Willbanks asked of any "open" activity - "does it create more value than a closed version?". Openness is a methodology that gets assets and data in front of people.

So selling value rather than philosophy is selling a practice change. Work at Merck on cancer is open, via a non profit operation. It allows anyone to use genetic data.

Analytic tools to analyse this data need to be used alongside experience - so can we create an open multi-sided market to bring these together - not just solo labs (as the natural unit of science) but communities. Government funding now works to foster collaboration, and open approaches can simply play into this (eg TCGA Pan-Cancer Consortium).

In this example, open methods allowed the consortia to analyse data collaboratively, buy instigating a culture or sharing clear information. So science practice has improved via open approaches. Using approaches like version control for annotations and metadata. Allowing researchers to see every stage, allowing us to be confident in probabilistic analysis.

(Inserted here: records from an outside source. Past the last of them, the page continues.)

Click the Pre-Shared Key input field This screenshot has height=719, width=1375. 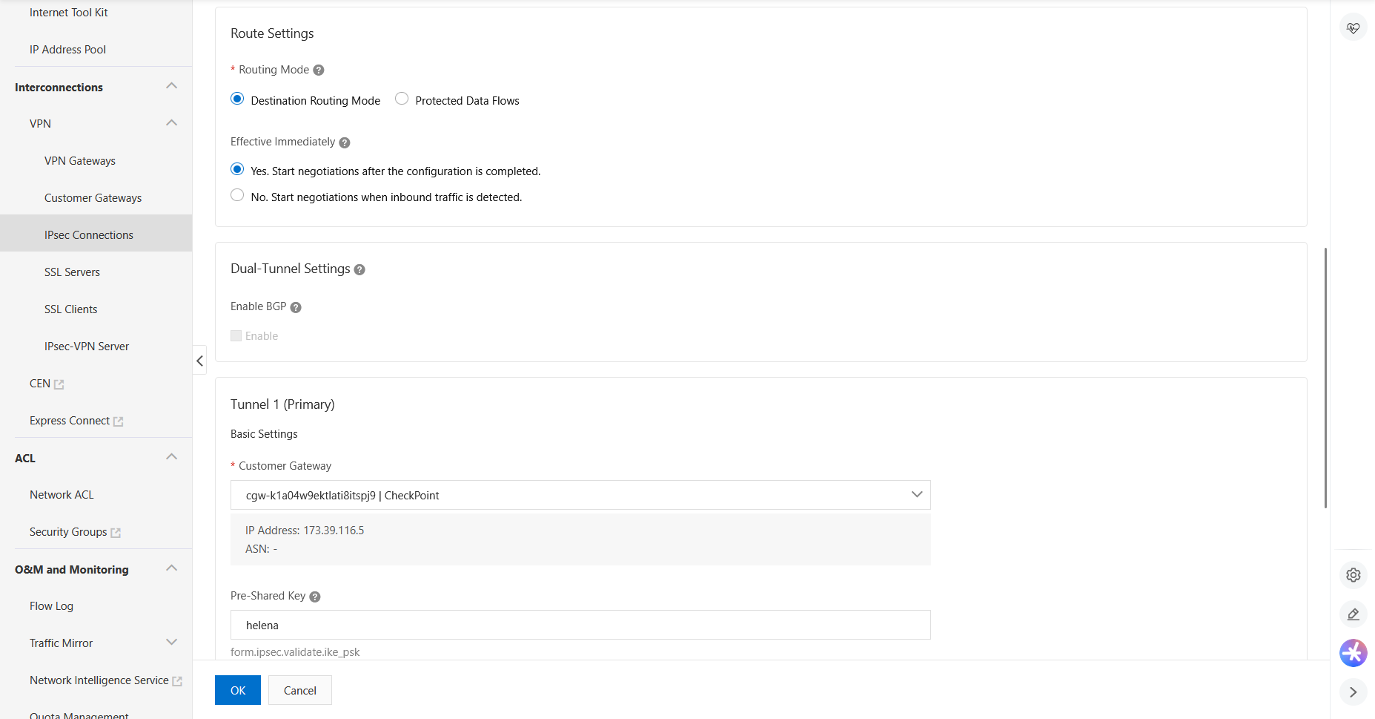pyautogui.click(x=580, y=625)
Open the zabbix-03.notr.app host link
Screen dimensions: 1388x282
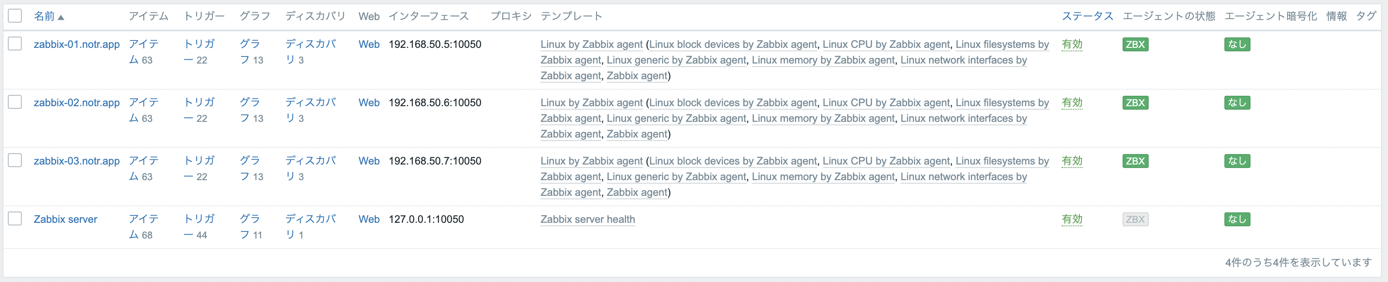point(77,161)
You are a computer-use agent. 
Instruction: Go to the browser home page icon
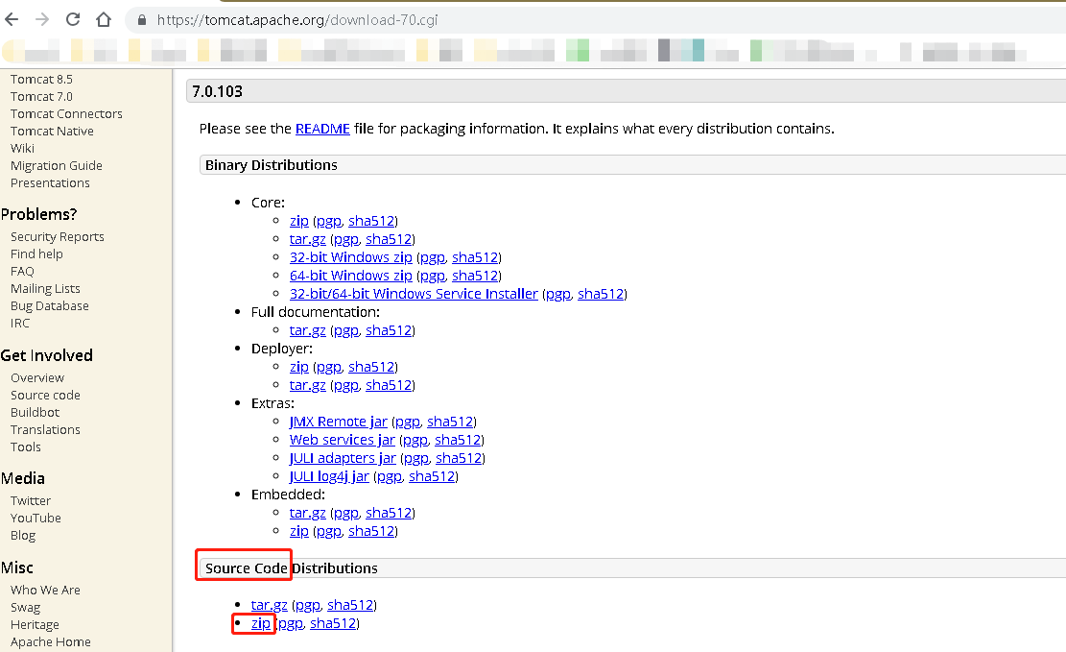104,19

And for researchers not used to these ways of working, this practice sucks. It is new, and slow. But the value realised in terms of academic activity (papers etc) is immense. And this led it to gain users from across TCGA.

This was a community that was required to work together, but what about those that are not. In colon cancer we saw 4 (or more!) simultaneous papers postulating different genetic subtypes for the disease. Open approaches allowed groups to test their methods across all of the 13 data sets. So a consensus subtype, with high probabilistic confidence, emerged.

The approach is now exploding across research groups. And it makes challenges possible to widen communities - more eyes on the problem. For example computing the probability of cancer relapse. The winner (with the competition as peer review) gets a guaranteed high-impact journal publication, but code sharing is required to be eligible.

The winner actually got a cover, an opinion piece, a methods paper and a results paper. And an entire suite of tools was generated (even from outside medicine) for others attaching the problem - the winning entry was from the lab that invented the mp3 codec.

If you have an open player in the market, it changes and improves the market.Less immoral. Less asshole-y.

So we need to think about our practice - how do we govern open platforms? How do we design and cost them? Willbanks felt that the biggest challenge the open movement faced was platform design, to drive engagement. The iPhone was not designed around the idea of a closed ecosystem - it was designed around value to the user.

With an open platform, you are not just a buyer or a seller. You are a citizen. You are a member. And good design means you are the priority.

Licenses like BY and 0 give users more value. And a winning design can embed this into places where open had not been previously considered. He gave the example of informed consent (which reminded me of early UK work on the consent commons), claiming that better designed forms would make it easier to find research participants, allowing for larger scale (and thus more probabilistically confident findings).

This led to collections of noun, verb and sentence icons and animations, and storyboard templates, put into the public domain. Allowing the simple creation of stories that can properly inform consent. Using mobile technology and sensors to gather and analyse research data (for example gyroscopic sensors to measure hand tremors in Parkinsons patients).

As a fully open tool, these informed consent approaches can be used in a variety of contexts. Allowing other people to do things that the product creators cannot do, or had not considered. Again, an open method creates more value. Economic value, educational value.

In probability, adding more data refines the model. But what we "know" becomes less stable as more data is added, so pedagogy needs to change to reflect this emerging ontological instability. So the right to reuse becomes the right to be current, and to get better, and to create value.

And value is not just economic in open systems - it is social value and knowledge value.